[Voci del dataset memorizzate]
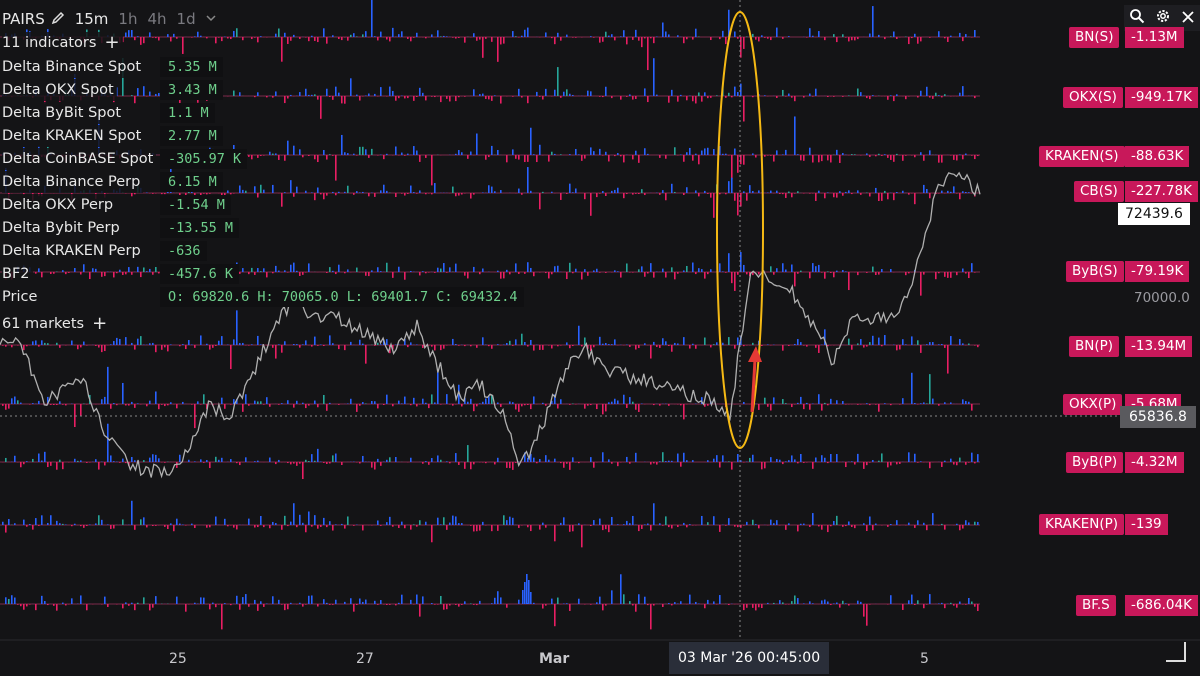 The width and height of the screenshot is (1200, 676). Describe the element at coordinates (1162, 98) in the screenshot. I see `badge-value: -949.17K` at that location.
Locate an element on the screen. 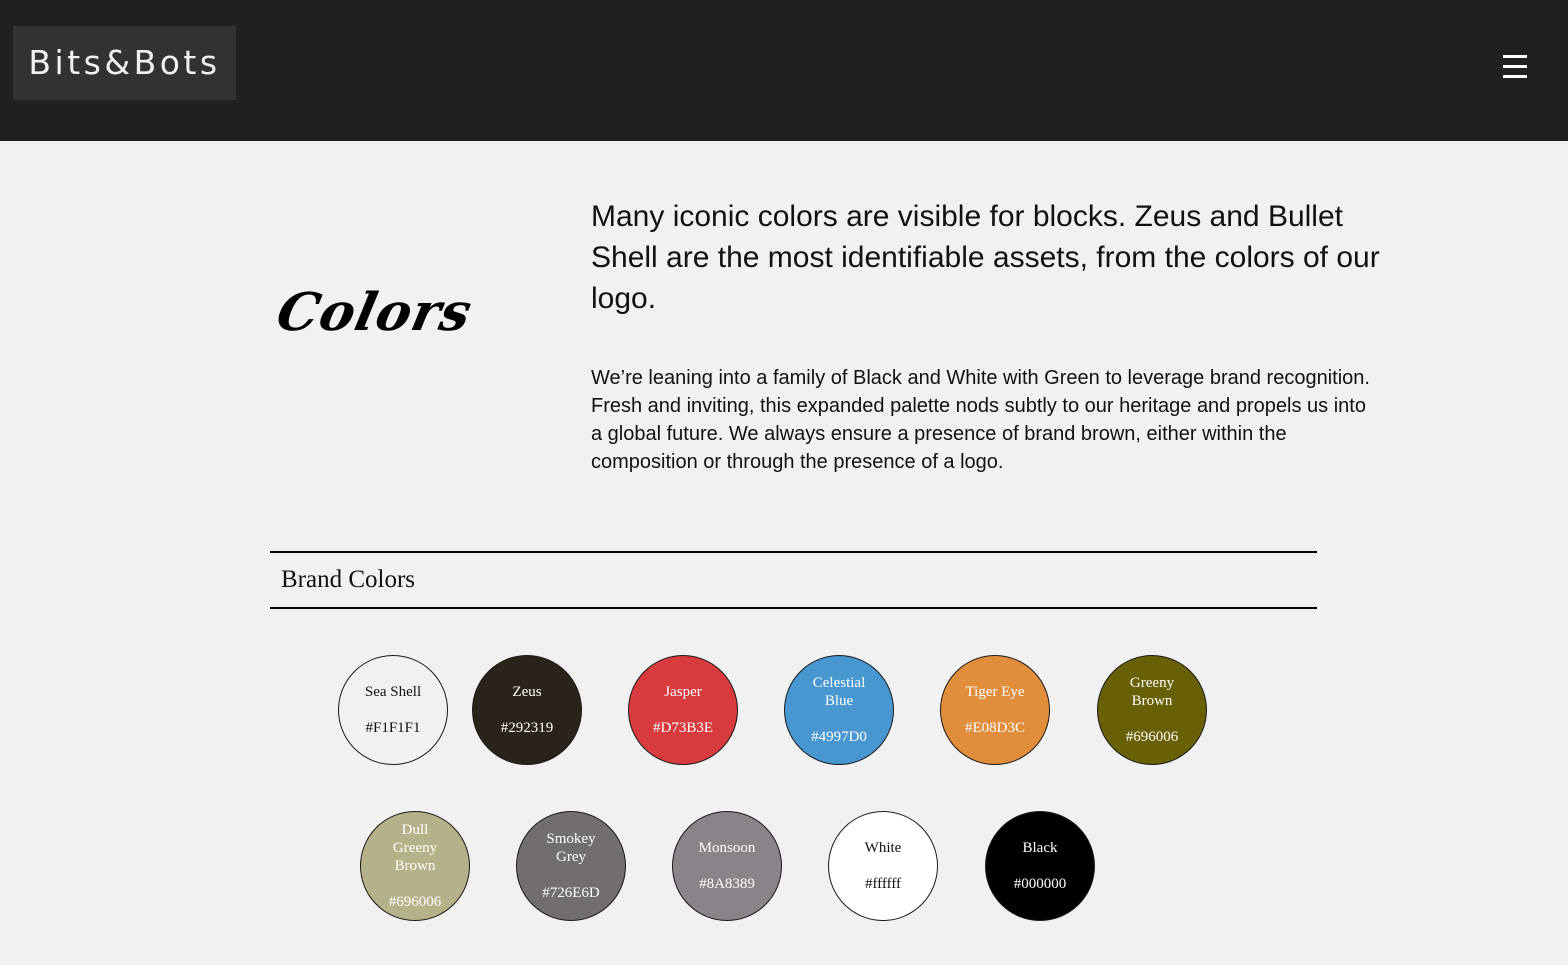 Image resolution: width=1568 pixels, height=965 pixels. swatch-name: Celestial Blue is located at coordinates (839, 692).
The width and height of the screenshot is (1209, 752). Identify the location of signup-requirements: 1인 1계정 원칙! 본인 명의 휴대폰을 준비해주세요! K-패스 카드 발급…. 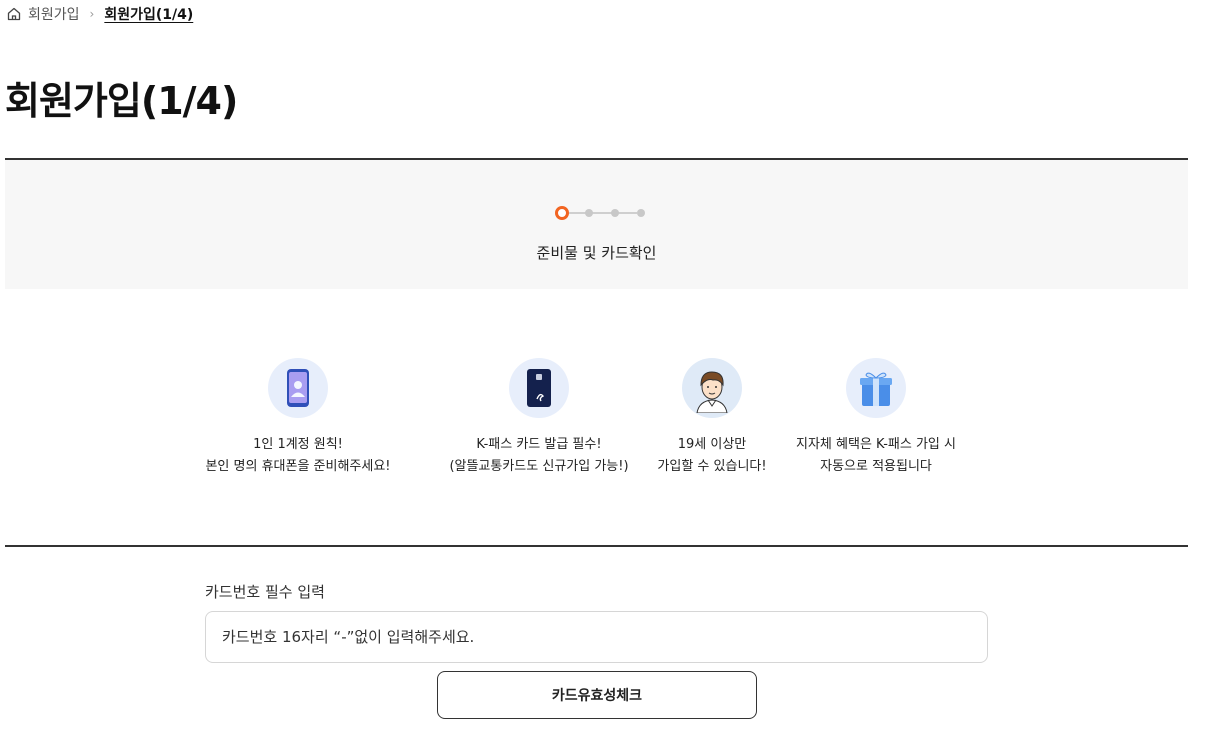
(582, 418).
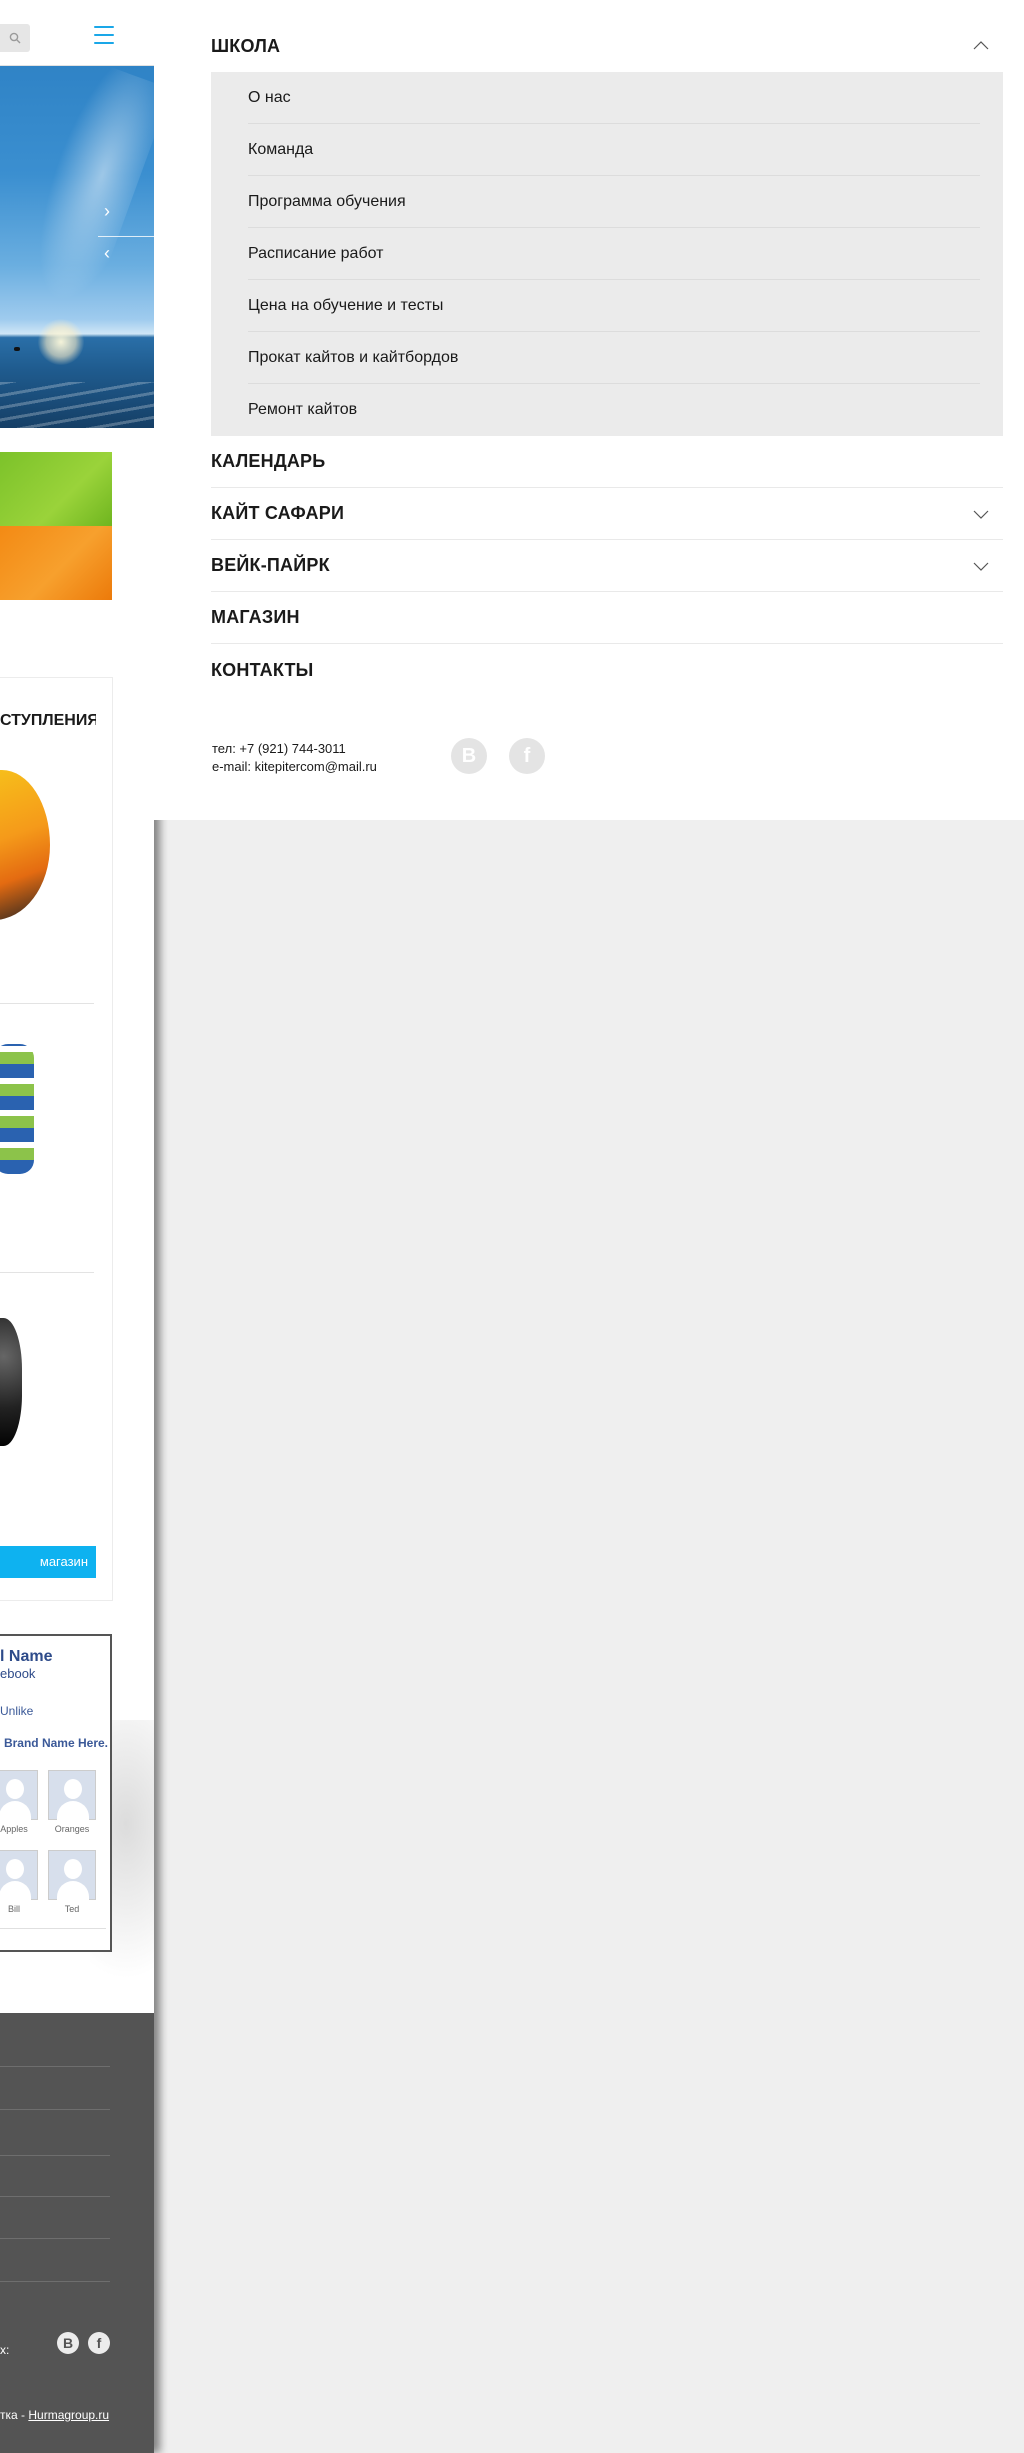 This screenshot has width=1024, height=2453. What do you see at coordinates (262, 670) in the screenshot?
I see `nav-item-label: КОНТАКТЫ` at bounding box center [262, 670].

**Compito da svolgere**
Trascriva senza alcuna modifica il tratto che va dalla riga contenente "The width and height of the screenshot is (1209, 752)." fino alla fine delle voci, estremi inclusi. Ometta le immagini.

**Risposta al compito**
The width and height of the screenshot is (1209, 752). Identify the location of signup-requirements: 1인 1계정 원칙! 본인 명의 휴대폰을 준비해주세요! K-패스 카드 발급…. 
(582, 418).
 This screenshot has width=1024, height=2453. What do you see at coordinates (262, 670) in the screenshot?
I see `nav-item-label: КОНТАКТЫ` at bounding box center [262, 670].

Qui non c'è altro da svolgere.